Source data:
*** Block opens ***

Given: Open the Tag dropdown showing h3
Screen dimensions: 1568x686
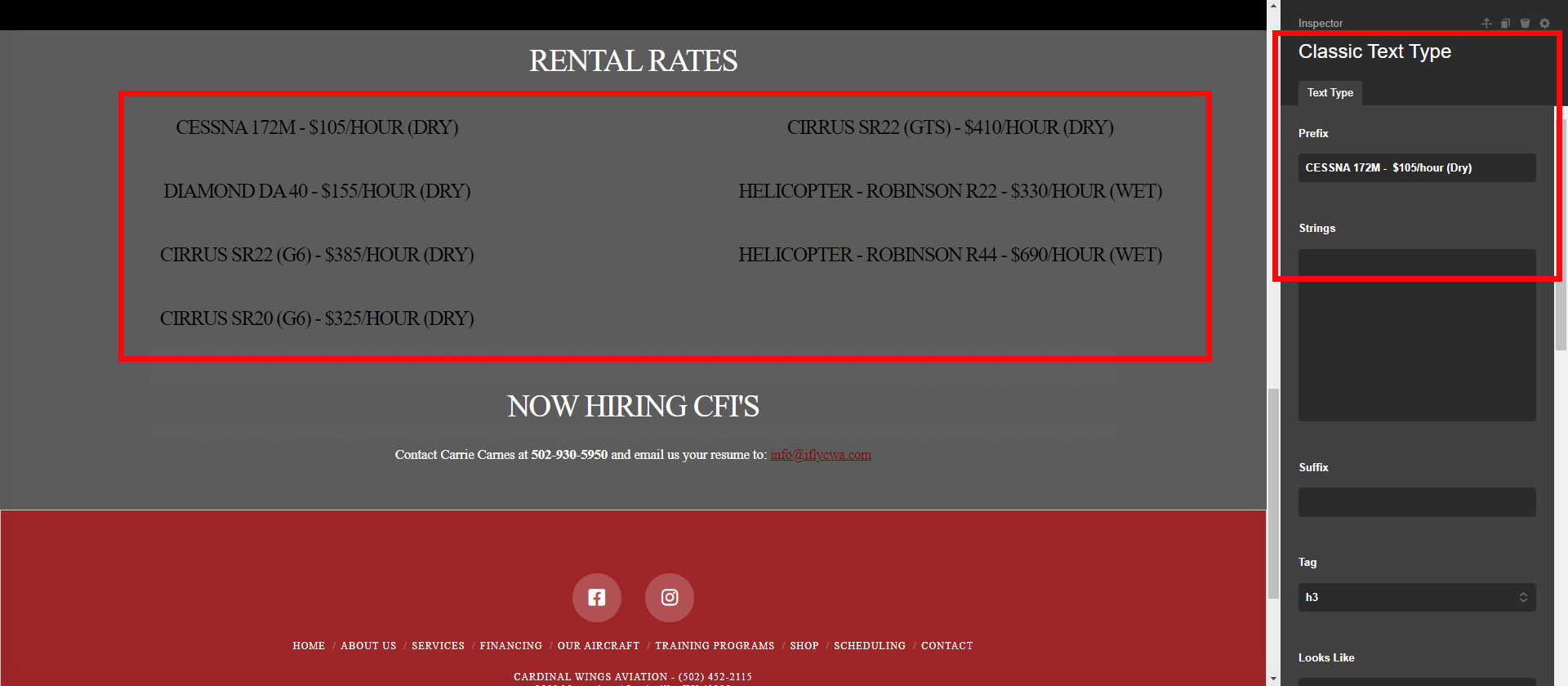Looking at the screenshot, I should pos(1416,597).
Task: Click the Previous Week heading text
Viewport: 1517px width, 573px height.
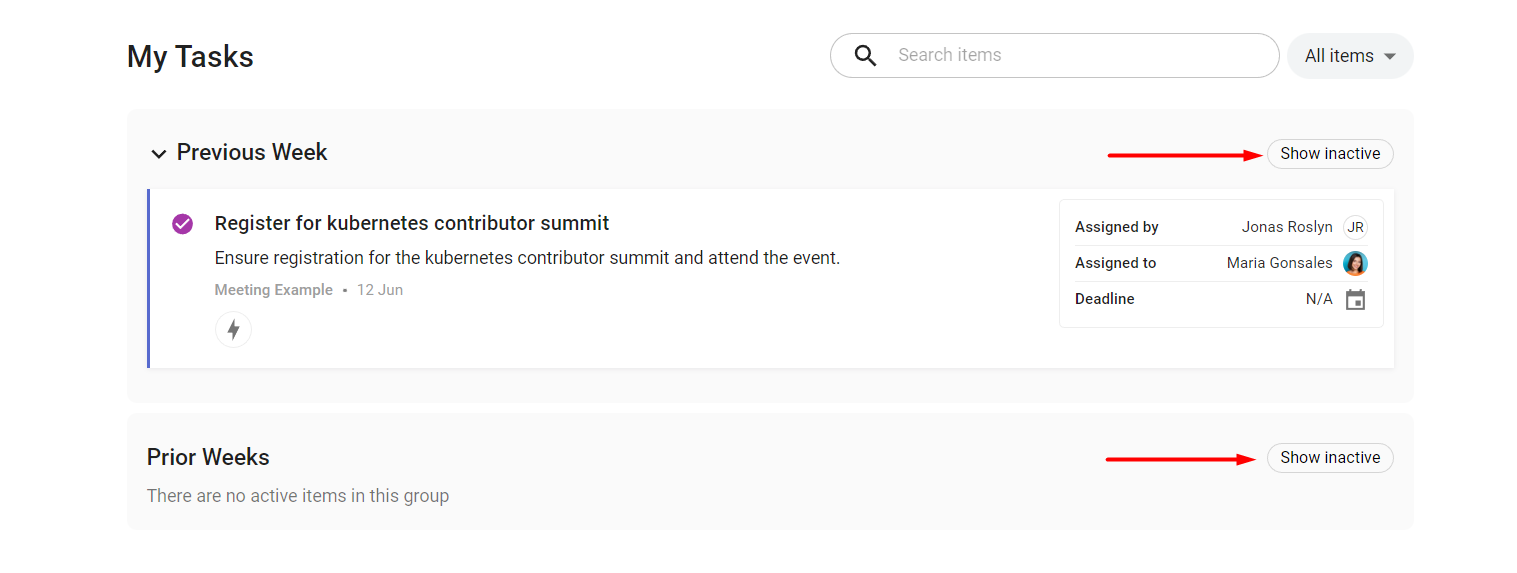Action: pos(252,153)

*** Block closes ***

- **EXERCISE DESCRIPTION**
Give every entry again word for word; no images belong in the copy.

- **ANSWER FOR THIS EXERCISE**
Given: Open the Tag dropdown showing h3
Screen dimensions: 1568x686
Looking at the screenshot, I should pos(1416,597).
Task: Click the Previous Week heading text
Viewport: 1517px width, 573px height.
Action: pos(252,153)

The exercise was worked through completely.